Sample-Efficient Online Learning in LM Agents via Hindsight Trajectory Rewriting
Michael Y. Hu, Benjamin Van Durme, Jacob Andreas, Harsh Jhamtani
TL;DR
The paper tackles the challenge of sample-efficient online learning for language-model agents operating in novel environments. It introduces ECHO, a prompting framework that adapts hindsight experience replay to LM agents, enabling the generation and learning from counterfactual trajectories through a hindsight rule and a memory-update rule. Empirical evaluation on stateful variants of XMiniGrid and PeopleJoinQA shows that ECHO substantially outperforms vanilla baselines (up to 80% in mean reward on XMiniGrid-Stateful) and often surpasses or matches more sophisticated baselines in efficiency and accuracy.

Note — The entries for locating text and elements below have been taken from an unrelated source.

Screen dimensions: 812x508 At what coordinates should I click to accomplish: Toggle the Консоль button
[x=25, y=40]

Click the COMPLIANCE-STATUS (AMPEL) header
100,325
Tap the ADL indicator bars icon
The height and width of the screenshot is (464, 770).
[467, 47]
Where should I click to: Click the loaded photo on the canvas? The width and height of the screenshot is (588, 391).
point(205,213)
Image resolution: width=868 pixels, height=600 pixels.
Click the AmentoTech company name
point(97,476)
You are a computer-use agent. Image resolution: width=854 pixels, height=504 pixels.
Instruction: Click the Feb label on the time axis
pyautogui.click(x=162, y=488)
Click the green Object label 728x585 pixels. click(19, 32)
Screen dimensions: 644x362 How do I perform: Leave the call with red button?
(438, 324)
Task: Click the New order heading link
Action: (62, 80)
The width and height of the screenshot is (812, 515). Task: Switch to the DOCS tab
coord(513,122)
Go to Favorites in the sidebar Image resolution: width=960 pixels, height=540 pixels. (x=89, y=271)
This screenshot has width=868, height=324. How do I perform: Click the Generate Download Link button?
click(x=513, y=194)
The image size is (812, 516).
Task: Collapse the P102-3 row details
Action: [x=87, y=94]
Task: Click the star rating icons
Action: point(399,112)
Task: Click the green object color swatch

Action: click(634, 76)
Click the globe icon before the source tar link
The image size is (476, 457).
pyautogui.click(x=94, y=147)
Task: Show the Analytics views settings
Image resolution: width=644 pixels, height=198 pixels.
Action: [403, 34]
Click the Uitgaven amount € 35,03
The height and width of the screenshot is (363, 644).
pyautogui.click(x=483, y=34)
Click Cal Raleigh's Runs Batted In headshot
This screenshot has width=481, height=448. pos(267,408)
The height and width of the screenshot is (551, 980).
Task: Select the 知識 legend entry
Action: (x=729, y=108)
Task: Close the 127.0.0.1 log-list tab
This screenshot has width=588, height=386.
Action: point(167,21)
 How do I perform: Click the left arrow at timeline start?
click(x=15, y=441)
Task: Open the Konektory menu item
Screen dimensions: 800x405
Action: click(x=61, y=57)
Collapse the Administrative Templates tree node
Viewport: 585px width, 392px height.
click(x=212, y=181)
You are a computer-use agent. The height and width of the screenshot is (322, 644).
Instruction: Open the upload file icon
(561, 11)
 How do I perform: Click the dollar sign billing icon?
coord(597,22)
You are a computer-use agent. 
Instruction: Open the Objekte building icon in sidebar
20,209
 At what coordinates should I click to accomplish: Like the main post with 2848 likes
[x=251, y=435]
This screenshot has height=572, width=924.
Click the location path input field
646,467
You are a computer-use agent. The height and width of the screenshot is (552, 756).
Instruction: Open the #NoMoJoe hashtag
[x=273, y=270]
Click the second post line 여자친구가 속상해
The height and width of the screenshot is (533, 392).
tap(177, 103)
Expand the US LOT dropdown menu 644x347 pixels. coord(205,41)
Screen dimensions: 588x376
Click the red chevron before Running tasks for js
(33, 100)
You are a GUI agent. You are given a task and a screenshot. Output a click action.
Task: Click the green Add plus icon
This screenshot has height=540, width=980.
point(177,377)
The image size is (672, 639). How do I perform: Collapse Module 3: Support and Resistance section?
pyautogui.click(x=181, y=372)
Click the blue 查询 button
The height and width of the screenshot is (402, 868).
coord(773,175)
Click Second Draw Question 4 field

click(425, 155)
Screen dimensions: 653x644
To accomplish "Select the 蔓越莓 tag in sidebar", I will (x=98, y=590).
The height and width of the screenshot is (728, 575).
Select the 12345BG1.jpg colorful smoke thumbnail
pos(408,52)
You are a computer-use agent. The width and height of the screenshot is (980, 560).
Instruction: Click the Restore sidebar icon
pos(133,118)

The work demonstrates that LM agents can leverage their own world knowledge to rewrite and compress past experiences, yielding faster adaptation in partially observable settings, and it provides two new benchmarks for evaluating such learning dynamics.
Abstract
Language model (LM) agents deployed in novel environments often exhibit poor sample efficiency when learning from sequential interactions. This significantly hinders the usefulness of such agents in environments where interaction is costly (for example, when they interact with humans or reset physical systems). While a number of existing LM agent architectures incorporate various mechanisms for experience storage and reflection, they make limited use of LMs' abilities to directly generate or reason about full counterfactual trajectories. We introduce ECHO (Experience Consolidation via Hindsight Optimization), a prompting framework that adapts hindsight experience replay from reinforcement learning for language model agents. ECHO generates optimized trajectories for alternative goals that could have been achieved during failed attempts, effectively creating synthetic positive examples from unsuccessful interactions. Our approach consists of two components: a hindsight rule that uses the language model itself to identify relevant subgoals and generate optimized trajectories, and an update rule that maintains compressed trajectory representations in memory. We evaluate ECHO on stateful versions of XMiniGrid, a text-based navigation and planning benchmark, and PeopleJoinQA, a collaborative information-gathering enterprise simulation. Across both domains, ECHO outperforms vanilla language agent baselines by up to 80%; in XMiniGrid, it also outperforms a number of sophisticated agent architectures including Reflexion and AWM, demonstrating faster adaptation to novel environments through more effective utilization of past experiences.